首先该算法实验是建立在用户对商品封面图布局、颜色、风格有独特偏好的基础上进行设计的;
大致思路:
先构建 用户-首图双塔模型
然后通过商品曝光点击日志进行模型训练
从训练好的模型中导出user特征和商品首图特征
分别存储到ES
在之后的查询请求中,基于用户id获取特征,并在ES中与商品特征进行向量的点积查询
第一步用户特征梳理
为了打通流程,我们先从已有的数据中简单挑选一些典型的用户特征来演示代码处理细节
- user_id: 用户id(字符串)
- user_login_days_7:用户近七日登录天数(数字)
- user_tags: 用户标签(字符数组)
其中user_id、user_login_days_7为1维数据,而user_tags是一个不定长的文本数组,需要进行特殊处理
第二步导入数据
模型训练3部曲:数据处理、特征工程、模型训练;关于数据处理部分,这里使用工具pandas
logs_df = pd.read_csv('d:/data/近七天模板点击曝光.csv')
product_df = pd.read_csv('d:/data/商品信息.csv')
user_df = pd.read_csv('d:/data/用户信息.csv')
合并3分数据集
df = logs_df .merge(user_df, how='inner', on='user_id').merge(product_df, how='inner', on='product_id')
特征工程
重点关注的是字符串特征的处理,需要先对文本进行分词, 然后使用word2vec模型输出的文本向量作为user_tags的embedder的权重
完整代码如下:
df = pd.read_csv('d:/data/xxx.csv')
tags = []
uids = []
logins = []
imgs = []
labels = []
for idx, row in df.iterrows():
words = []
tags.append(list(jieba.cut(row['tags']), cut_all=False)))
# 获取封面图
img = Image.open("d:/data/h5_cover/"+str(row["id"])+".jpg")

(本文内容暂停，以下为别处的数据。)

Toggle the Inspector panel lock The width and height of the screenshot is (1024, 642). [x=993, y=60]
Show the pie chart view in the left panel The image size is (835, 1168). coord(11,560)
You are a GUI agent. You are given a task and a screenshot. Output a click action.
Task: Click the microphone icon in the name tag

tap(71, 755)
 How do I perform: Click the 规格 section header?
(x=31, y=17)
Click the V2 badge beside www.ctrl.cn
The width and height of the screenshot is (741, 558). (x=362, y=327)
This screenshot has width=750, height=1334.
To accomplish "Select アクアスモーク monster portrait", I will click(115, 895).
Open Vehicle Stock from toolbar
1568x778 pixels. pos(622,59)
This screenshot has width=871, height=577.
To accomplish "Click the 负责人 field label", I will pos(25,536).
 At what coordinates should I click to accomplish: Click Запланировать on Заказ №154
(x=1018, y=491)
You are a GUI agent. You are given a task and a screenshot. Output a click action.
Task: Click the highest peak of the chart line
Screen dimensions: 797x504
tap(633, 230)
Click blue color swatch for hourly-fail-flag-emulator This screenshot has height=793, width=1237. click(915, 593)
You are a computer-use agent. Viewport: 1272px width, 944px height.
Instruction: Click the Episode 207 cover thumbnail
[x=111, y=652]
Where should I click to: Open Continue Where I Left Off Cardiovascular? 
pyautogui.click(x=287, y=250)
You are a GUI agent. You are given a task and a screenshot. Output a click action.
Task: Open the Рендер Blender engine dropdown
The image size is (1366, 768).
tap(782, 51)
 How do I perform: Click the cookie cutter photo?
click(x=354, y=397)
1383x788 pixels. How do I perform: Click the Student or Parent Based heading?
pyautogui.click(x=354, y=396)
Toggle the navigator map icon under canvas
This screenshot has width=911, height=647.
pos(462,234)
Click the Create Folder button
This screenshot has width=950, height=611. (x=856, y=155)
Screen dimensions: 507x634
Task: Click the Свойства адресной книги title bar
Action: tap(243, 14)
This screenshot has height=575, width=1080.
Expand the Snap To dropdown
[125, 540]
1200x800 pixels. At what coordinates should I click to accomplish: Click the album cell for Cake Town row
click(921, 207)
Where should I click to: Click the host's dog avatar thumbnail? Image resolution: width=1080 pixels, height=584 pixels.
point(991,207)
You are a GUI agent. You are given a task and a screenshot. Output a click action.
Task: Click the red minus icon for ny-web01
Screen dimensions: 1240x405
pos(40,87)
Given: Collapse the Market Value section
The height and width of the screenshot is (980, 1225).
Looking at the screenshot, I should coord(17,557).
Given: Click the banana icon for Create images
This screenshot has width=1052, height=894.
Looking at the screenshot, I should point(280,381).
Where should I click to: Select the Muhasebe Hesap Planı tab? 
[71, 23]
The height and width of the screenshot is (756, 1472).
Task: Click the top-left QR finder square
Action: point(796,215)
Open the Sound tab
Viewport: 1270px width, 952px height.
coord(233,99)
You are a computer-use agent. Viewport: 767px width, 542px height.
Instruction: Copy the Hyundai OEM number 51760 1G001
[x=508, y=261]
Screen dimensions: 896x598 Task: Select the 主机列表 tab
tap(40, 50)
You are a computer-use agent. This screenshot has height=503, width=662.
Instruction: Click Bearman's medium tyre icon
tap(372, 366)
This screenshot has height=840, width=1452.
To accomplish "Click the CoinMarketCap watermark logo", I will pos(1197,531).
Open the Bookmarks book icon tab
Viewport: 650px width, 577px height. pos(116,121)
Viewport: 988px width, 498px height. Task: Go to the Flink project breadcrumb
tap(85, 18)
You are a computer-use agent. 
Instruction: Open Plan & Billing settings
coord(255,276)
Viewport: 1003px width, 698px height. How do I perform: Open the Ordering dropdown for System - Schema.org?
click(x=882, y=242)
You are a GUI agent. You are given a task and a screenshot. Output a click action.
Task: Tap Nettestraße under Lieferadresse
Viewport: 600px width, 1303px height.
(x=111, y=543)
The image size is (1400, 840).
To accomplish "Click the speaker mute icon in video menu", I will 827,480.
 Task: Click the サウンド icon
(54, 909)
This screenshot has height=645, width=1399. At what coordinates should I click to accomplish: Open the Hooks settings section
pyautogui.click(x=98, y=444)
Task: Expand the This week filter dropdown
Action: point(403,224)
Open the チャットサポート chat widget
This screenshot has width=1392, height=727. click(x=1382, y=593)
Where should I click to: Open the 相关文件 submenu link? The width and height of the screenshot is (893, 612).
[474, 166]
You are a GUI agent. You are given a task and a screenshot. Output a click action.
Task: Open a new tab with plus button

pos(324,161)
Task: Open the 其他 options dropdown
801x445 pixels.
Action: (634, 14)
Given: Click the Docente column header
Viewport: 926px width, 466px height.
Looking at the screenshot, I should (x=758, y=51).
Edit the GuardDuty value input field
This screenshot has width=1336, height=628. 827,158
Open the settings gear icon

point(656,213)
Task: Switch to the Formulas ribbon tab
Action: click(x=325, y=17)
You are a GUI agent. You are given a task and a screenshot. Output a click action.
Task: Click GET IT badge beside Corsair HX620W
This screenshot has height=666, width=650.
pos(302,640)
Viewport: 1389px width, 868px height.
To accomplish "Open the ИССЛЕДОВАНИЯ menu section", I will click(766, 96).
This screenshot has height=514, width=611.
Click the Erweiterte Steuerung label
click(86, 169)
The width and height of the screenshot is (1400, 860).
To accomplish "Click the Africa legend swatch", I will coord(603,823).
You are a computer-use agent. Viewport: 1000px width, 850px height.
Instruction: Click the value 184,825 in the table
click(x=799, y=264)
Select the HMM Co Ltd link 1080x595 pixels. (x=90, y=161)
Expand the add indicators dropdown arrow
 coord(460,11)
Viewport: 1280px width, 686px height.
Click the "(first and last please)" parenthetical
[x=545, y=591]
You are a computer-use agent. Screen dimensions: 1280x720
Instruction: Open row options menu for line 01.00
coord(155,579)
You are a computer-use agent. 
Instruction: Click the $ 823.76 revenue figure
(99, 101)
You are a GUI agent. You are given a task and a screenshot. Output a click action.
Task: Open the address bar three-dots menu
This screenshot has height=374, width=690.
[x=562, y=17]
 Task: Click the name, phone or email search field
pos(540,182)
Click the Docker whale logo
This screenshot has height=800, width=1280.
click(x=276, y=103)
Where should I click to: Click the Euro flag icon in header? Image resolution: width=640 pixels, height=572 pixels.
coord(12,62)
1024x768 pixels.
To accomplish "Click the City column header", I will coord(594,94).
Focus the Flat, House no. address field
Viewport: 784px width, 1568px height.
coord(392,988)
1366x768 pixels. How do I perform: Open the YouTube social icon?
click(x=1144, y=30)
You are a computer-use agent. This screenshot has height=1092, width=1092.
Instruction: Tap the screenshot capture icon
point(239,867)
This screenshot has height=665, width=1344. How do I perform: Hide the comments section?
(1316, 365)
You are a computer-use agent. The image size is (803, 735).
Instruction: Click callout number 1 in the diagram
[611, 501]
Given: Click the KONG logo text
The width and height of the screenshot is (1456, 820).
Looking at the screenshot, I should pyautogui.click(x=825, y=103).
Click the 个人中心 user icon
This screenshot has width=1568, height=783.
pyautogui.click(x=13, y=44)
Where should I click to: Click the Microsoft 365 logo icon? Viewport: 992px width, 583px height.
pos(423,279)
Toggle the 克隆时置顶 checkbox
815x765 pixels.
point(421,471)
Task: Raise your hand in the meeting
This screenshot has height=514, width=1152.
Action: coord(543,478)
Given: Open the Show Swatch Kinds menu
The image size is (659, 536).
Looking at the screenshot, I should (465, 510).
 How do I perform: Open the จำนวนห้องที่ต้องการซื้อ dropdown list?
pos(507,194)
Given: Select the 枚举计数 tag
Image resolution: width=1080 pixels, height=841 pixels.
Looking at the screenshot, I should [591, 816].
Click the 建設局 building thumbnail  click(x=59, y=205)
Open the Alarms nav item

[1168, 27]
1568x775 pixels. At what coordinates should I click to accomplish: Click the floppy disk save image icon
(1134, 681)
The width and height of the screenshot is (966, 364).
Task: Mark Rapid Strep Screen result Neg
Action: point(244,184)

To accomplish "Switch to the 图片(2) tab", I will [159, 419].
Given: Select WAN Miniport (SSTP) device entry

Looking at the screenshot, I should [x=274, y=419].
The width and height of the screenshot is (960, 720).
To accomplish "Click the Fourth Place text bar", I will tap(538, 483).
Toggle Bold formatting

img = img.resize((224, 224), Image.BILINEAR)
imgs.append(np.asarray(img))
labels.append(row['click'])
uid.append(row['uid'])
logins.append(row['user_login_days_7'])
MAX_WORDS=10
tokenizer = Tokenizer(num_words=MAX_WORDS)
tokenizer.fit_on_texts(tags)
vocab = tokenizer.word_index #词袋:停用词已过滤,获取每个词的编号
w2v_model = word2vec.Word2Vec(tags, workers=4, vector_size=100,min_count=1,window=4)
# 强制单位归一化
w2v_model.init_sims(replace=True)
embedding_matrix = np.zeros((len(vocab)+1, 100)) #从0开始计数 加1对应之前特征词
for word, i in vocab.items():
try:
#提取词向量并放置训练矩阵
embedding_vector = w2v_model.wv[str(word)]
# 构建词向量权重字典
embedding_matrix[i] = embedding_vector
except KeyError: #单词未找到跳过
print(word)
continue
data_seq = tokenizer.texts_to_sequences(tags)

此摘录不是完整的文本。